G-DReaM: Graph-conditioned Diffusion Retargeting across Multiple Embodiments

TL;DR

The paper tackles cross-embodiment motion retargeting across heterogeneous robot skeletons with limited ground-truth data. It proposes G-DReaM, a graph-conditioned diffusion model guided by an energy term for kin constraints, implemented with a transformer-based denoiser that fuses motion, graph, and correspondence information through graph-aware attention. The approach enables retargeting across non-homeomorphic skeletons, supports adaptation to new embodiments with modest fine-tuning, and demonstrates zero-shot generalization for similar motions, offering a scalable path to transferring reference motions across diverse robots.

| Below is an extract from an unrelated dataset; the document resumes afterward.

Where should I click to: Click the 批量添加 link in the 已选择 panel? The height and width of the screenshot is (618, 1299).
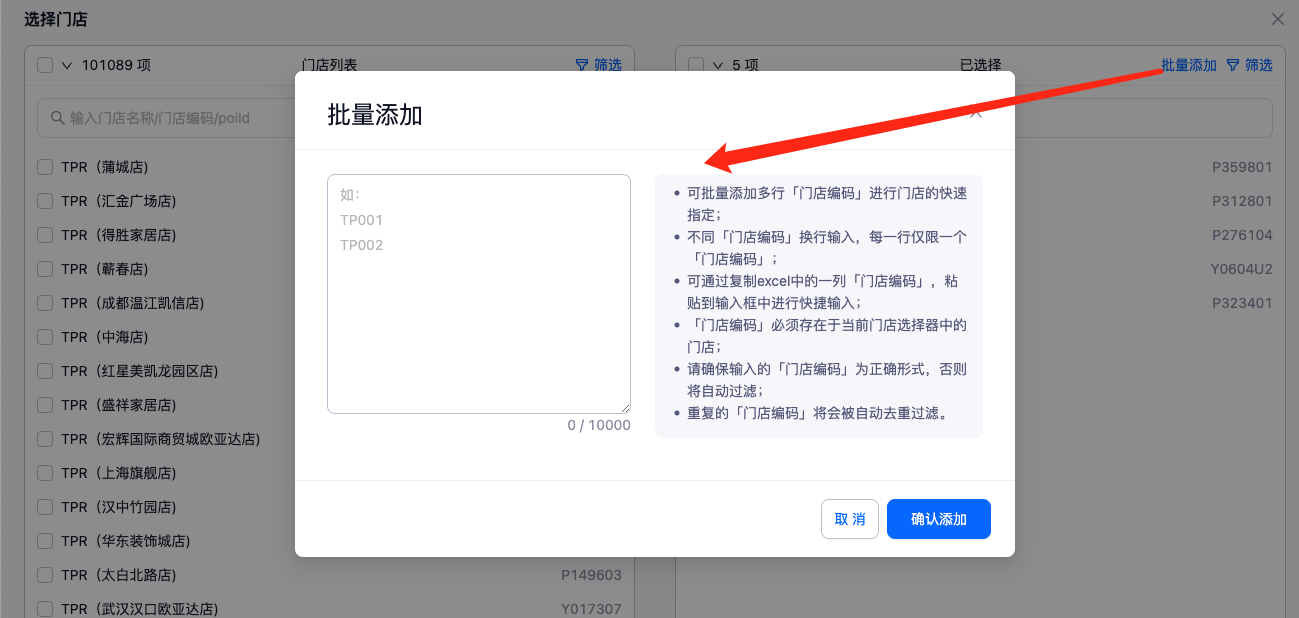1188,65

This work advances practical cross-robot motion retargeting by eliminating the need for robot-specific motion data and enabling rapid deployment of complex behaviors.

Abstract

Motion retargeting for specific robot from existing motion datasets is one critical step in transferring motion patterns from human behaviors to and across various robots. However, inconsistencies in topological structure, geometrical parameters as well as joint correspondence make it difficult to handle diverse embodiments with a unified retargeting architecture. In this work, we propose a novel unified graph-conditioned diffusion-based motion generation framework for retargeting reference motions across diverse embodiments. The intrinsic characteristics of heterogeneous embodiments are represented with graph structure that effectively captures topological and geometrical features of different robots. Such a graph-based encoding further allows for knowledge exploitation at the joint level with a customized attention mechanisms developed in this work. For lacking ground truth motions of the desired embodiment, we utilize an energy-based guidance formulated as retargeting losses to train the diffusion model. As one of the first cross-embodiment motion retargeting methods in robotics, our experiments validate that the proposed model can retarget motions across heterogeneous embodiments in a unified manner. Moreover, it demonstrates a certain degree of generalization to both diverse skeletal structures and similar motion patterns.

Figures (15)

• Figure 1: Our G-DReaM (Graph-conditional Diffusion Retargeting across Multiple Embodiments) can be uniformly applied to heterogeneous embodiments without requiring their motion data, even when their skeletons are non-homeomorphic. All the motions here are the retargetd results from the same reference.
• Figure 2: Overview of G-DReaM. The denoising network is based on a transformer decoder with a noisy motion input $X_t$ under the conditions of the reference motion $\mathcal{M}$ and graphs $g^{\mathcal{M},X} = \{ \phi_v^{\mathcal{M},X}, \phi_e^{\mathcal{M},X},\psi^{\mathcal{M},X}\}$. The input motion is tokenized at the joint level, where the base joint and other joints are embedded by independent encoders. Then spatial and temporal attentions extract the relationships between all joints and the chronological relationships along the time window. In addition, the spatial attention absorb the joint connectivity $\psi$ to enrich the joint relationships. For other graphic conditions, we use a multi-conditional cross attention to treat them individually. In particular, the reference motion condition $\mathcal{M}$ is encoded using a similar transformer decoder and incorporates the joint correspondence $\eta$ as an attention mask. Finally, the predicted motion $\hat{X}_0$ is output from a output decoder.
• Figure 3: The retargeting motion across multiple robotic embodiments.
• Figure 4: Validation of the skeleton generalization from link length aspect. The red links are the changed ones, scaled by a factor of 2.
• Figure 5: Validation of the skeleton generalization from joint correspondence aspect. The red joints are the test ones. The first and the third subfigs require the specified red joint correspondence.